Cattedralehouse_Room2

Roma - 23/05/2013 : 23/05/2013

Il MAAM, Museo dell’Altro e dell’Altrove di Metropoliz_città meticcia, presenta la sua seconda stanza d’artista.

Informazioni

  • Luogo: SPACE METROPOLIZ
  • Indirizzo: via Prenestina 912 Roma - Roma - Lazio
  • Quando: dal 23/05/2013 - al 23/05/2013
  • Vernissage: 23/05/2013 ore 18
  • Curatori: Giorgio de Finis
  • Generi: serata – evento

Comunicato stampa

CATTEDRALEHOUSE_ROOM2

la nuova stanza d'artista di

Cristiano Petrucci [Cattedrale]
Gianni Asdrubali [Bestia] Veronica Montanino [Momirabilia]
con un intervento di Santino Drago [quadrato/stellato/ezebrato]

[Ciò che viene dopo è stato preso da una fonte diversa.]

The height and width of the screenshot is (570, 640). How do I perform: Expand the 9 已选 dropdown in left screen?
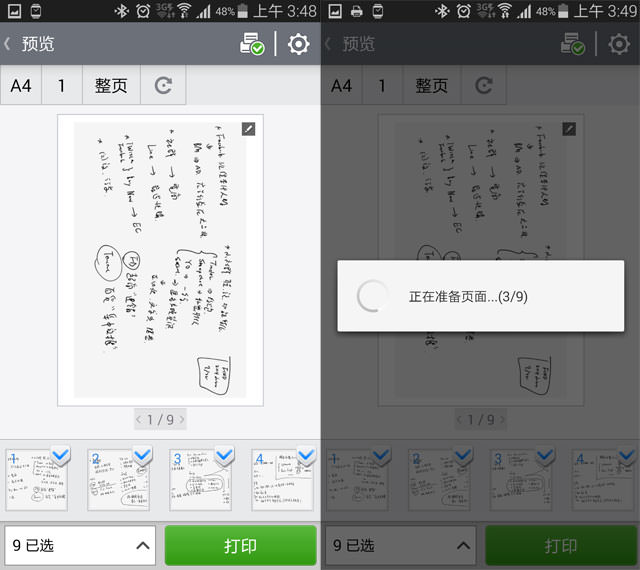tap(80, 546)
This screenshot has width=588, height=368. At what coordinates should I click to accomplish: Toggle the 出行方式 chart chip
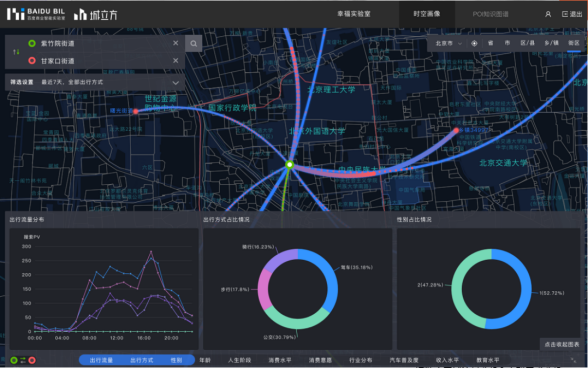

a cura di Giorgio de Finis

23 maggio a partire dalle ore 18.
Metropoliz, via Prenestina 913 Roma

Il MAAM, Museo dell’Altro e dell’Altrove di Metropoliz_città meticcia, presenta la sua seconda stanza d’artista

Dopo la ludoteca realizzata da Veronica Montanino e Alice Pasquini, inaugurata lo scorso 6 gennaio, è ora la volta di un grande spazio appartenente al corpo centrale della fabbrica dismessa, collocato proprio difronte alla sala che Metropoliz utilizza per le sue apprezzatissime cene meticce. Una stanza senza finestre con un magnifico pavimento bianco e nero e l’andamento e un focus che fanno subito pensare ad una chiesa. In realtà questo nuovo ambiente ospiterà un pub e, data la pressoché totale assenza di luce naturale, una sala per le videoproiezioni.
“Cattedrale” è il titolo che Petrucci ha voluto dare al suo lavoro, un rosone fatto di alieni, collocato in fondo a questa stanza che da subito l’artista ha immaginato come un tempio laico che celebrasse non questa o quella religione ma, da etimologia, la re-ligio, il legame sociale, fondamento di ogni società e collante della stessa, almeno prima dell’avvento della cosiddetta società degli individui che di questo collante crede, a proprio danno, di poter fare a meno.
Accanto all’opera di Petrucci “Bestia”, il muro dipinto da Gianni Asdrubali, frutto di due giorni di furibonda lotta contro il “niente”, condotta senza esclusione di colpi dall’artista a cui si deve la nascita dell’astrattismo povero. Nessuno sa se la battaglia sia conclusa, se la Bestia abbia definitivamente lasciato questo luogo.
Bestia è progetto e risultato insieme.
In questo caso la ‘forma’ non è pensata prima, ma è il risultato casuale e in equilibrio, di un scontro tra l’azione umana e il vuoto. Il vuoto è il motore, l’assenza di punti di riferimento genera la tensione a fare un’azione. Quindi l’azione non è protagonista non dipende dal soggetto, dall’io, ma dalla tensione provocata dal vuoto. Ma se il vuoto è la partenza, il risultato è lo spazio, sostanza germinale che si incarna e origina in questo scontro. Solo che qui lo spazio non è rappresentato ma è fatto da dentro. Fuoriesce da dentro, costruisce ed è la realtà. Una realtà che si da e si nega, che contiene in se affermazione e negazione.
Compatto ma adimensionale, atomico, non euclideo ma curvilineo, quantistico, stringato.. Insomma lo scuro della luce e il chiaro del demonio trovano nella ’bestia’ il punto di contatto. Un centro che si muove perché sta fermo.
Il movimento non s’è mai mosso da lì.
Di fronte ai cinquanta mq realizzato da Asdrubali, ad inglobare i vecchi macchinari arrugginiti del salumificio, “Momirabilia”, l’installazione ambientale che Veronica Montanino ha realizzato riassemblando i mobili d’artista ideati per le scenografie della pièce teatrale e musicale “NO” di Sara Clifford e Denis Baronnet per la regia di Stefano Viali, che l’artista e la produzione hanno voluto, a spettacolo concluso, donare a Metropoliz.
Infine un piccolo contributo di Santino Drago per la porta di ferro dal titolo “quadrato/stellato/ezebrato”.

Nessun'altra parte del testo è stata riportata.